First-round draft choice, Saquon Barkley, presents a significant threat out of the backfield – even more-so than any runners on the Eagles or Redskins. The only back that presents more of a threat is Ezekiel Elliot, due to him having NFL experience. Barkley could easily surpass the likes of Elliot with a year in the NFL under his belt. In fact, he could be better right out of the gate, but let’s not assume anything until it’s proven true.

The shakeup:

Barkley finished 2017 with 632 receiving yards, only 23 less than Pittsburgh Steelers’ LeVeon Bell, who had 655. While Barkley was still in college and was facing off against lesser talent, we can still look at the stats as a foreshadowing of what’s to come. Penn State lacked talent on the offensive side of the ball for the most part, and Barkley presented their most lethal target. Defenses knew that and game-planned for him. On the other hand, Bell had Antonio Brown to open up the secondary and keep the linebackers honest. He also has one of the best quarterbacks in the league, Ben Roethlisberger.

Comparing the two might be like apples and oranges, but their skill-sets are similar. They both acquire immense agility and the ability to exploit gaps in the defense. Bell has better vision on the interior while Barkley tends to bounce it outside for extra yardage. For the Giants, Barkley presents one of the most lethal running backs the league might ever witness, and we get to root for him week-in and week-out.

What he needs to work on:

As stated before, Barkley tends to bounce the ball outside when he feels pressure from the interior.
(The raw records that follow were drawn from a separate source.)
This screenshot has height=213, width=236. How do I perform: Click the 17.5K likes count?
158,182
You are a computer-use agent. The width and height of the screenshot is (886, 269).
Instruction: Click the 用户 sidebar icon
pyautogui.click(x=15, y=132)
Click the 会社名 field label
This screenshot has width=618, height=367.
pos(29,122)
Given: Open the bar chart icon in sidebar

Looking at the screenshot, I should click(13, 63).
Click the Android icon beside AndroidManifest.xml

Sometimes, it’s better to simply run it straight up the gut and grind out a yard or two instead of getting tackled for a loss in an attempt to get around the edge. It’s all about opportunity cost. If you make one decision, you could be gaining positive yardage from another. In 2016, 23.2% of Barkley’s runs went for zero or negative yardage. But there’s a caveat – Barkley predominantly ran out of the shotgun formation, effectively taking his momentum away and forcing him to choose a hole without any burst or speed, which caused him to use his lateral agility to bounce it to the exterior.

This problem will disappear with the Giants, as they run a lot of I-formation plays, so Eli Manning can work the play-action and have Barkley appear in the flat. It will be a different type of running for Barkley, but one that should benefit him on the field.
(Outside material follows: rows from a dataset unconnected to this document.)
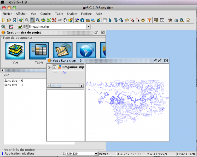Click the Map document type icon
The width and height of the screenshot is (197, 157).
(x=62, y=51)

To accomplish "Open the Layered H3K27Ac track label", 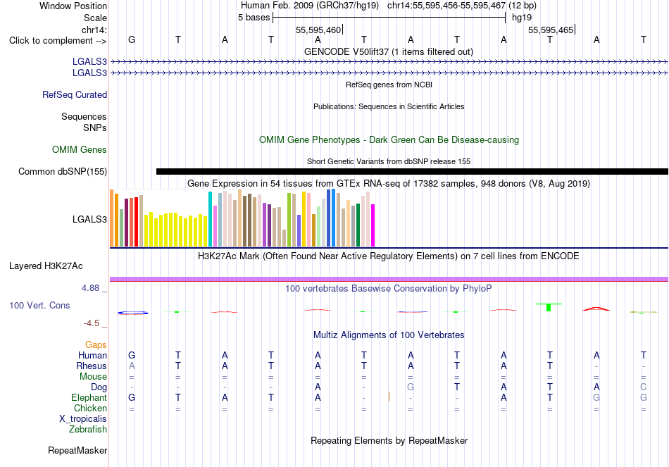I will click(46, 266).
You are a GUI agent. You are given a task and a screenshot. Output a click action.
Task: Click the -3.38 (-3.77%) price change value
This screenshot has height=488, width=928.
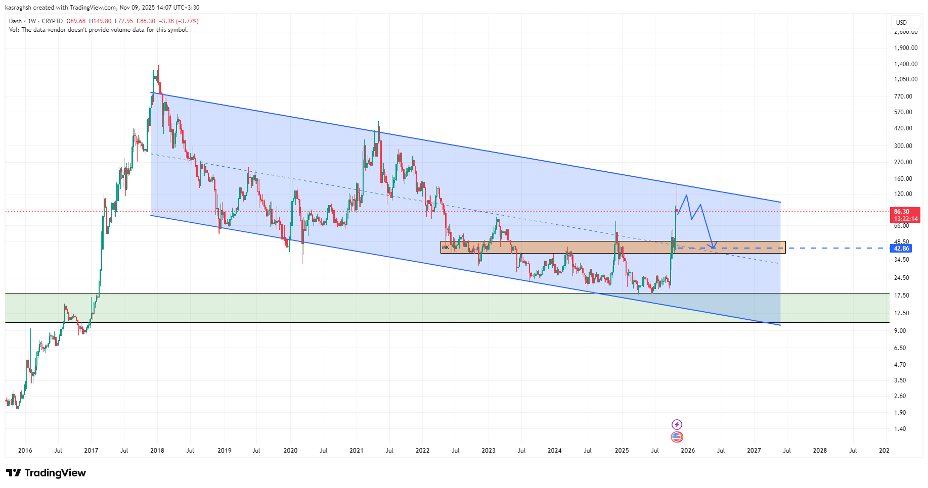(179, 21)
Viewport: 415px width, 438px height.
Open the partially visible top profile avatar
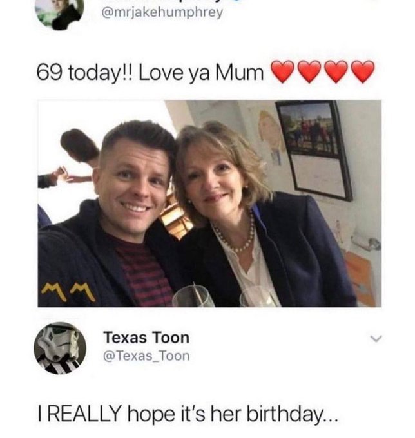[x=59, y=14]
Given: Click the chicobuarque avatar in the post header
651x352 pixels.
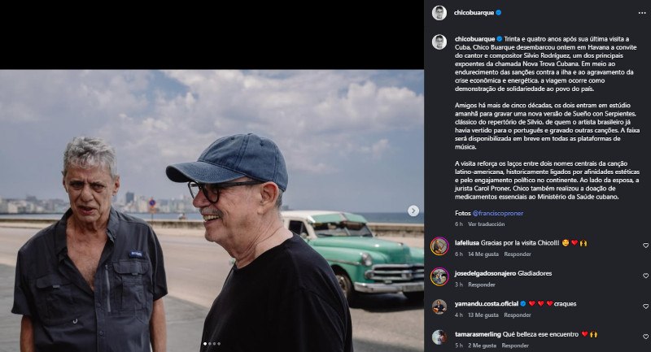Looking at the screenshot, I should (439, 12).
Why the NFC East should be scared:

The rest of the division should be worried about the Giants’ new back. He is an all-around play maker and can do anything that’s asked of him. They haven’t faced a back like this before, and never from the Giants… Jerry Reese made sure of that. Expect to see Barkley get a lot of usage early in the year, as they break him in like a pair of shiny new shoes.

During minicamp, Barkley was asked if he had dropped a pass since becoming a Giant, his response, according to

“I did. I dropped one,” the second overall selection conceded today after a minicamp workout. “That is something that I pride myself on. You come out here every single day and you want to be perfect. When I mean perfect, I don’t mean a perfect player, but you want to go through practice without drops. Sometimes it reassures you that you have to get back on the jugs and catching after practice. There is a ball that I caught 100 times and I dropped it, because I was trying to turn up field instead of securing the catch. I kind of worked on that after and it has not happened since. That is just a part of the game. I hate making mistakes, but I love making mistakes. I love having MA’s (missed assignments) and drops. It reassures you and makes you get back on your grind, lock in and focus a little more. It is better to happen now and in practice than in week one against Jacksonville or preseason against the Browns.”
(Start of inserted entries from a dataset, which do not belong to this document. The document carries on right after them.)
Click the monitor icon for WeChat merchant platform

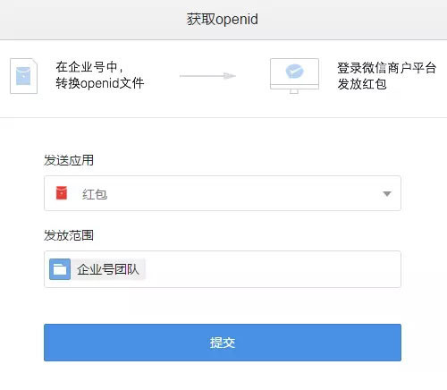(294, 76)
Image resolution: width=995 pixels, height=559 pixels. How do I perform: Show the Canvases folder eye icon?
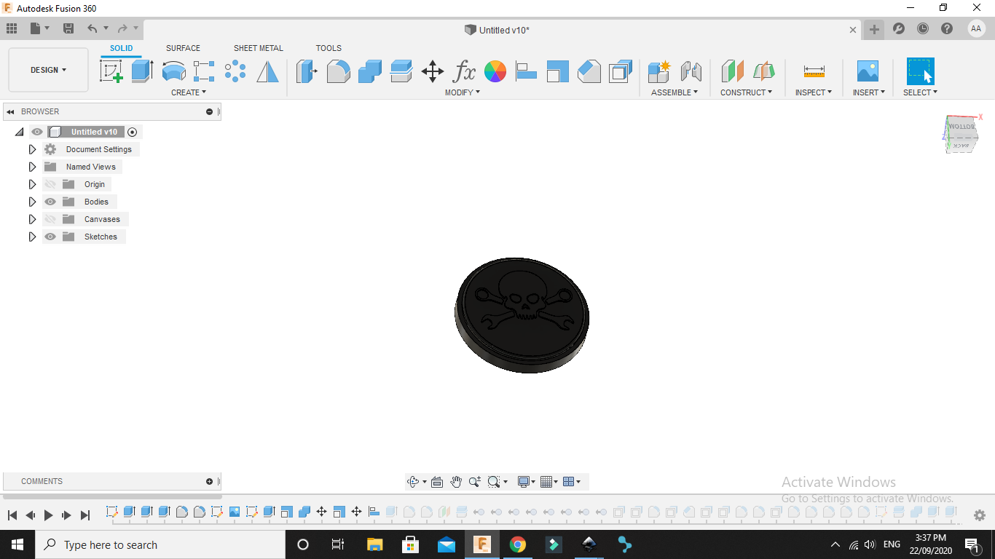pos(50,219)
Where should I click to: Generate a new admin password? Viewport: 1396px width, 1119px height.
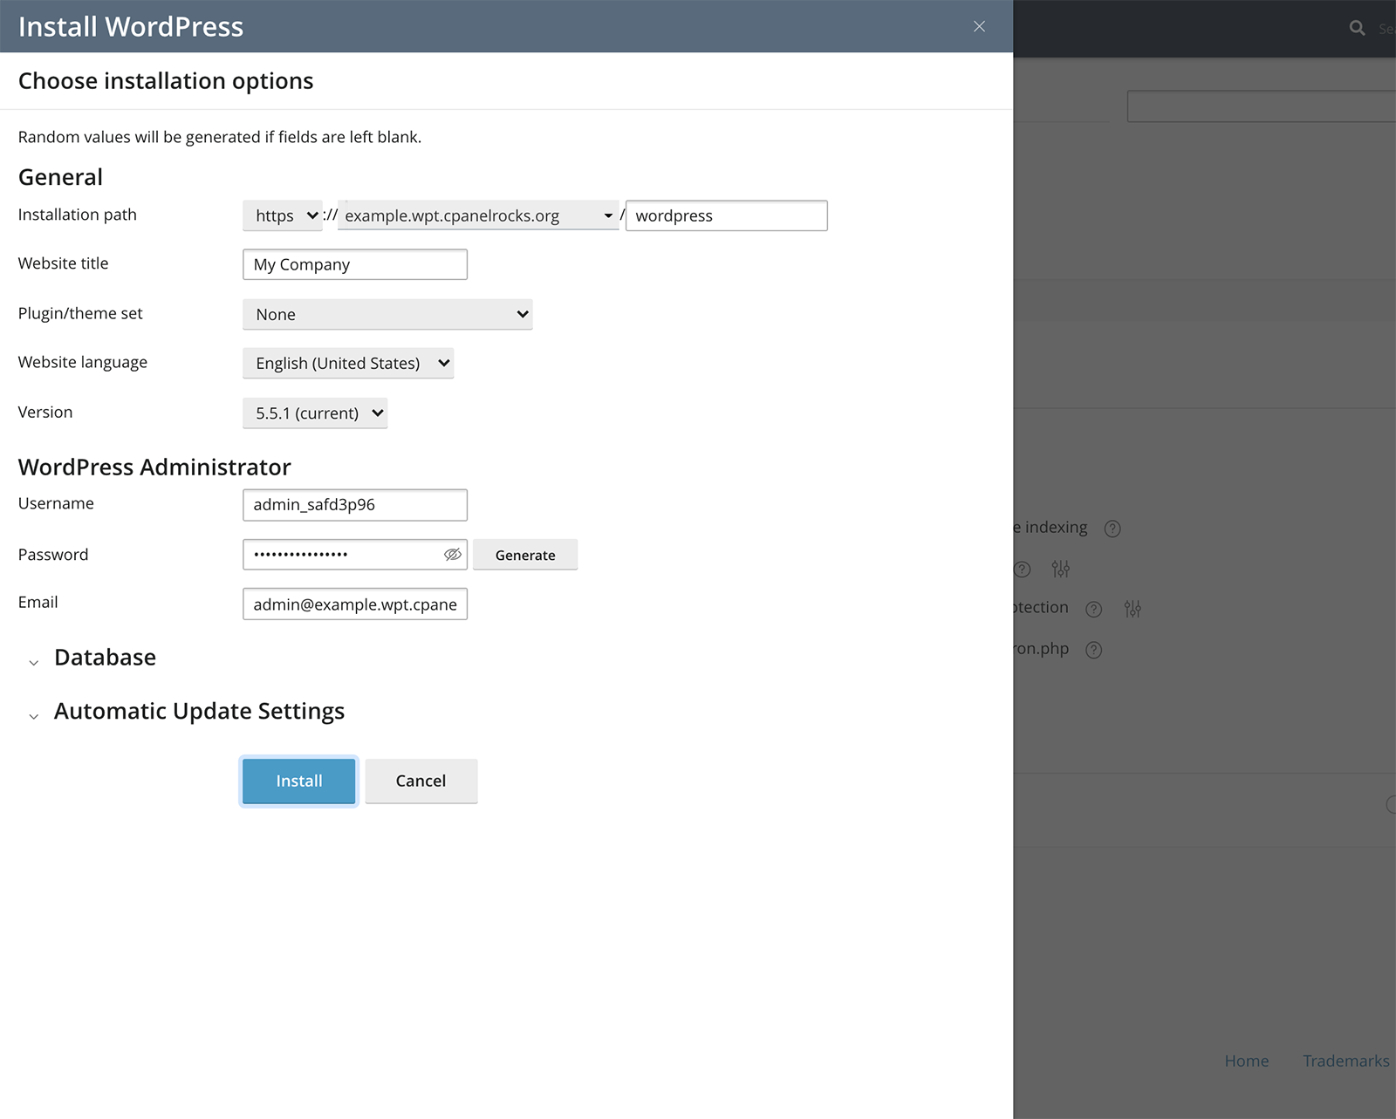pos(524,556)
The Giants have struggled in the past with dropped passes, but Barkley will take that statistic and shove it up your… You get the point.

The NFC East should be worried, because Barkley makes the right decision nearly every time, whether it’s before the play, running full speed at a defender, or breaking out into a route. He knows the game, and he knows how to deceive even the most gifted athletes. So be wary, Cowboy’s fans, because the Giants have a new weapon that has yet to be unleashed.